None of these recent examples of IRS guidance offer any new information but merely restate guidance that has been previously available. In a recent interview with Tax Notes, Tom Cullinan, who served as part of IRS Commissioner Charles Rettig’s leadership team as acting IRS chief of staff, responded to the question, “Do you think that further guidance regarding the ERC is needed from the IRS?” Mr. Cullinan responded:

“The IRS has put out a lot of guidance already on IRS.gov. There have been several notices. There are FAQs. The hardest questions, in my mind, are case-specific. For example, whether there was a full or partial suspension of operations resulting from a government order due to the pandemic. That’s very fact specific. The IRS has given examples, but it’s going to be up to the advisers to apply those examples to a particular business situation to make an assessment of whether the business is eligible or not. And that’s what we do. But I think it would be hard for the IRS to really be more specific about how exactly to apply that. And then, of course, you’ve got the fact that the clock is ticking … And so with that, I think the value of IRS guidance, as every day passes, is diminished little by little. So, I wouldn’t expect them to do anything earth-shattering at this point. And, of course, there’s been a lot of recent litigation about how the Administrative Procedure Act applies to the IRS, so if they were going to do anything earth-shattering, so to speak, that might be something that would need to be done by regulation, and that can take just an awfully long time, unfortunately. So again, given the fact that we’ve got these deadlines coming up, my personal view is that I don’t expect to see anything significant.”

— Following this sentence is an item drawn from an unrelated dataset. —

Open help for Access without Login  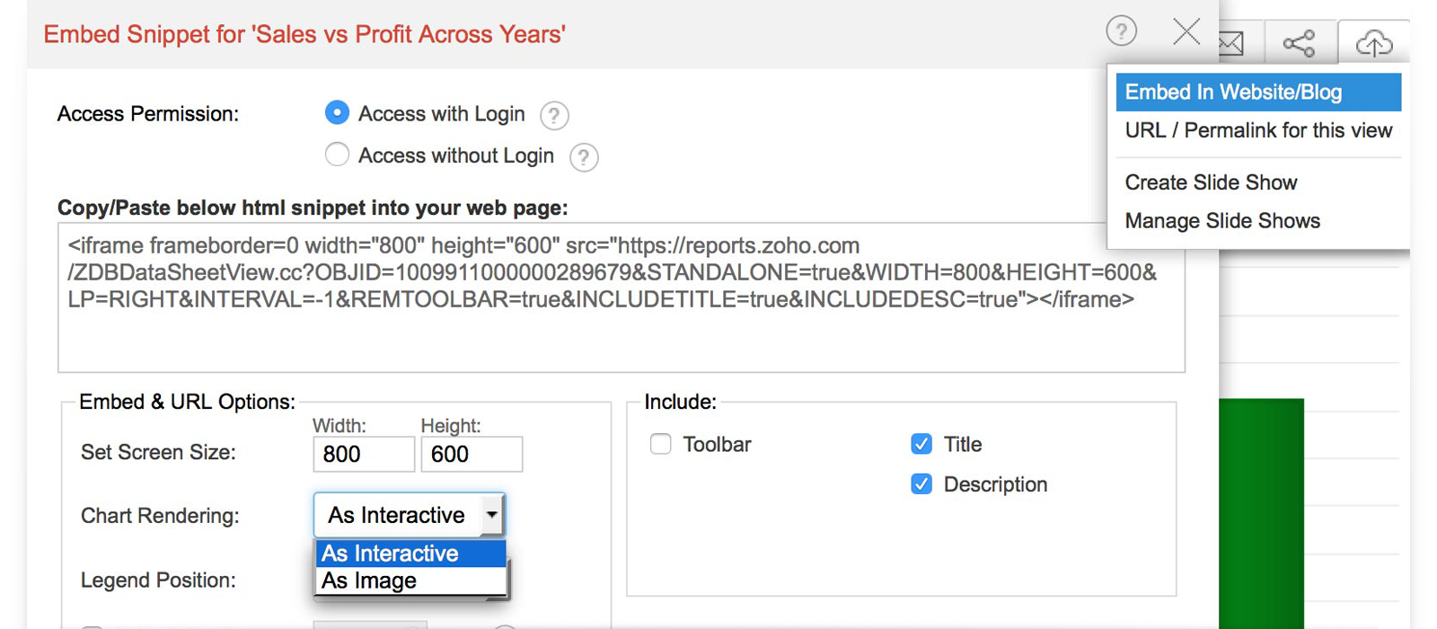tap(584, 157)
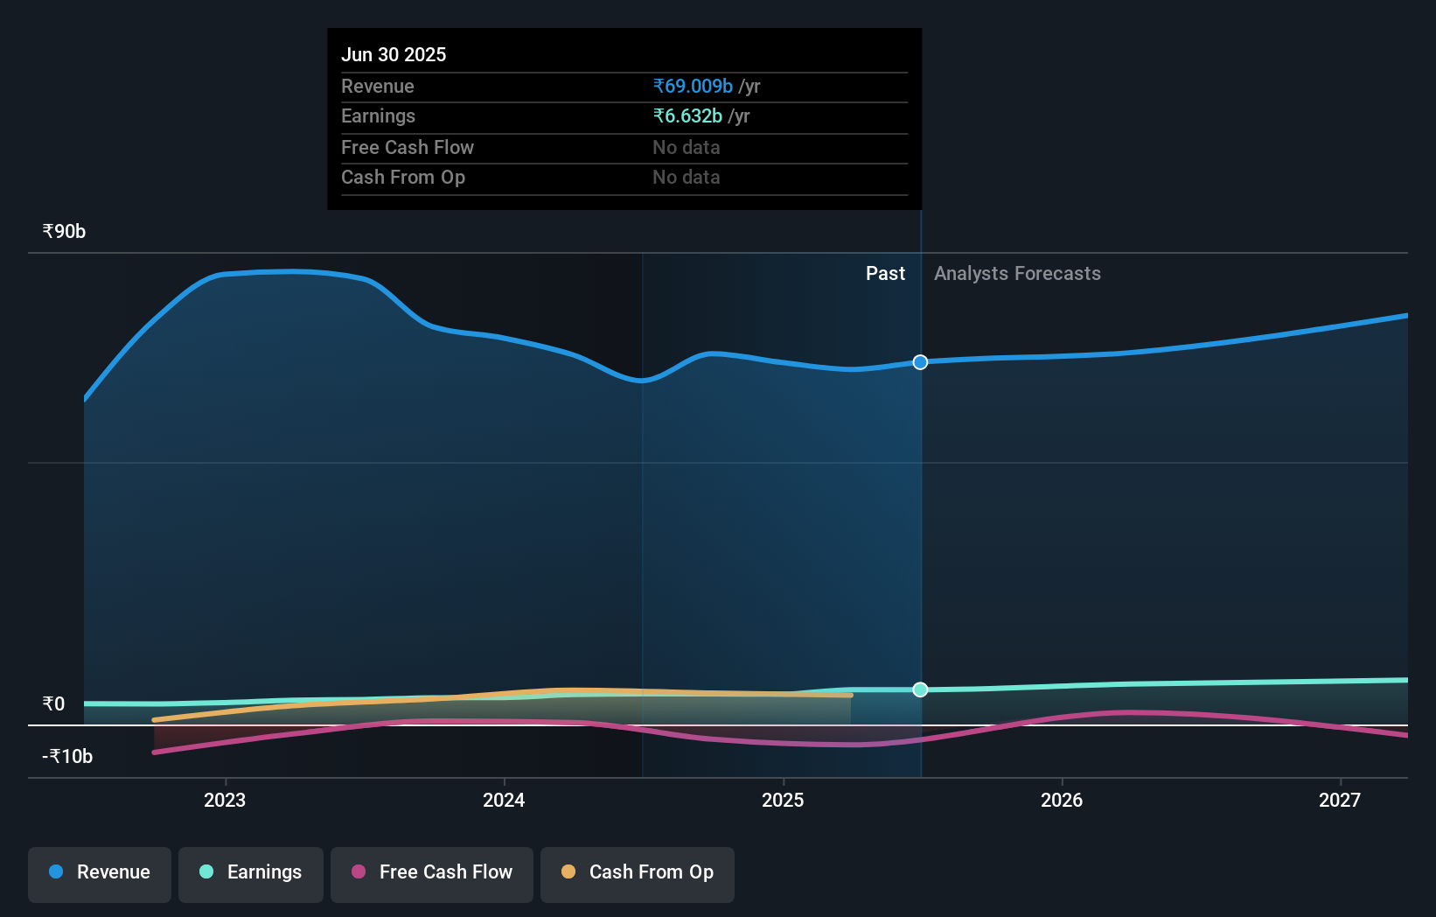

Connected with the IRS’s handling of the ERC, Senator J.D. Vance (R-OH) published an op-ed in the Wall Street Journal on August 18, 2023 critical of the Service’s management of the program. The Senator wrote,

“For thousands of small businesses, the IRS hasn’t only failed to change its ways, it’s gotten worse. Millions in promised tax relief from the Employee Retention Credit, or ERC, has yet to be processed—while the threat of enforcement and the challenge of compliance grow. The ERC was drawn up by Congress during the height of the Covid pandemic as businesses closed and sent their workers home. In an effort to protect payrolls and avert mass layoffs, the Cares Act included the refundable tax credit, which compensated businesses for pandemic-related losses and wages paid to employees … The ERC was a pragmatic policy with a sensible goal. Congress was right to relieve the tax burden on small businesses as they bore the brunt of government-mandated lockdowns. But even Washington’s best efforts ran into a roadblock: the IRS. The agency is buried under more than half a million unprocessed ERC tax forms submitted by businesses across the country.”